Stack machine -- multicycle.
Nakano, K., et.al.(refs below) describe two versions of a small stack machine suitable for implementation on an FPGA and they give the Verilog source code on their web site. The first verion of the cpu is a multicycle machine. The registers are arranged in a stack with the usual range of arithmetic operators and stack manipulation instructions. On the DE2, the cpu runs at 95 MHz clock (verilog for cpu, pll). The cpu verilog also includes a memory initialization block to implement a counter on the red LEDs. When switch SW[0] is on, the cpu halts. Adding load/store opcodes and program counter push/pop to the multicycle version is here. Load and store enable register indirect addressing, while PC manipulations enable subroutines.
The CPU design is from http://www.cs.hiroshima-u.ac.jp/~nakano/wiki/ and is GPL licensed.
Stack machine -- single cycle. The Nakano, K, et.al. single cycle design is here, running at 65 MHz. Adding the opcodes to push and pop the program counter is in this single cycle version. The single cycle version with a stack size of 16 occupies about 1300 logic elements (out of 33,000 on the DE2). Reducing the stack size to 8 drops the size to 940 logic elements. The test program is hard-coded into the ram block specification with a initialization block. Setting QuartusII to optimize for speed (See Tools...Advisors...Timing optimization advisor
) increases size to 1000 logic elements and increases the operating frequency to 74 MHz.

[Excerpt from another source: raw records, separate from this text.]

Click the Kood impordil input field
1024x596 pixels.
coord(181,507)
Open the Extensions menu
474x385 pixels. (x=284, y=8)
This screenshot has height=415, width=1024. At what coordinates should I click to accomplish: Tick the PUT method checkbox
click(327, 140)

Extended cpu and assembler
The cpu was extended to allow for up to eight in/out ports, with four appearing outside the cpu module. I/O addressing is shown in the opcode table below. The remaining four will be used for internal i/o, perhaps with a timer peripheral. This modification requires changes verilog top level module. This version also converts the halt
opcode to a nop
opcode and corrects a decoder error in the bnot/not
instructions. The architecture below is slightly modifed from Nakano, K., et.al. by adding more i/o and a connection from the program counter to the data bus. The cpu requires about 1020 logic elements on the FPGA and runs at 74 MHz.

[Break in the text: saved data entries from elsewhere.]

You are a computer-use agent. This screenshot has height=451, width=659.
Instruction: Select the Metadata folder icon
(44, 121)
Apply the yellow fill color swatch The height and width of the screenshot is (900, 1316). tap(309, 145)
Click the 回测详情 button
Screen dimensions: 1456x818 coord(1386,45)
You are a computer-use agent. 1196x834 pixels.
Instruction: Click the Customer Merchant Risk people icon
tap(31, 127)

A simple assembler was written in matlab (also runs in Octave) to make programming easier.
A sample source code shows the syntax, and is assembled into a mif file, which can be read by the ram block. The link between the mif file and the ram block is implemented with a synthesis directive in the same statement as the memory declaration and before the semicolon which terminates the declaration.
reg [DWIDTH-1:0] mem [WORDS-1:0] /* synthesis ram_init_file = " test_stack_machine.mif" */ ;
If you change the
mif
file by reassembling assembler source, then you can change the memory contents without having to rebuild the whole project. Click Update Memory Initialization File
on the Processing
menu. After using this option, run the QuartusII Assembler (Processing menu...Start...Start Assembler
) to generate new programming files for the device.

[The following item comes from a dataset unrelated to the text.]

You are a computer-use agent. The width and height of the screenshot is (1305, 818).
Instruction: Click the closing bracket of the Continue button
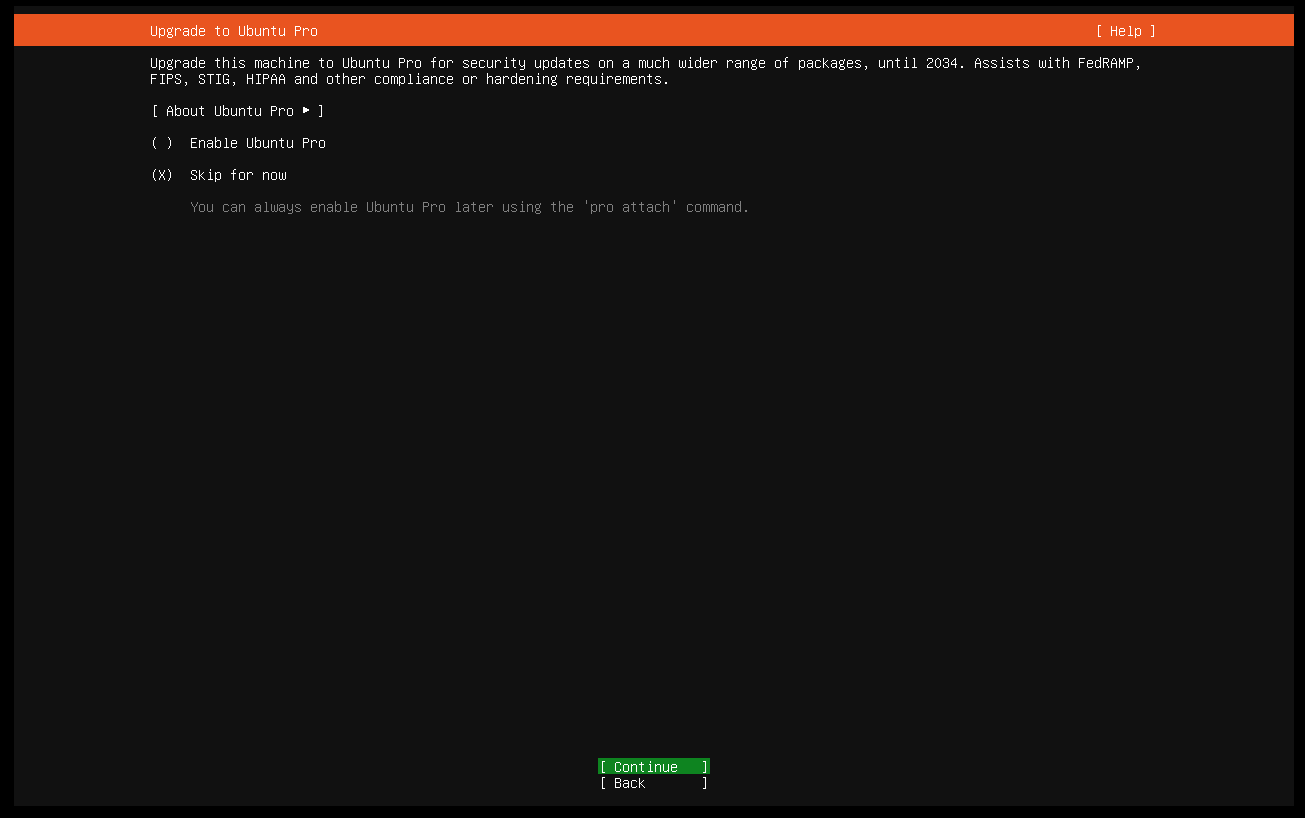(704, 767)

The assembler includes macro substitution (one level) and structured programming constructs.
The assembler is here. A sample source code shows the macro and structuring syntax (also see below), and is assembled into a mif file. The macro facility allows definition of pseudo-opcodes to streamline programming. The macros include a simple subroutine call/return mechanism to enable calling named functions with operands on the stack. The structuring extensions allow support of while-do-endwhile
and if-then-else-endif
constructions. Macro and structure syntax are further explained in the assembler program header. The assembler expands macros during its first pass over the source file, and produces an intermediate file temp.asm
which can be inspected with a text editor. The assembler then takes a pass across the temp.asm
file to generate two tables; a symbol table which contains the names and values of all constants, data names and code label names, and a table of opcodes and arguments. The assembler then traverses the code table, refering to the symbol table to expand the symbolic arguments into actual numbers, then converting the opcodes and numeric arguements (if any) into hex as a mif file.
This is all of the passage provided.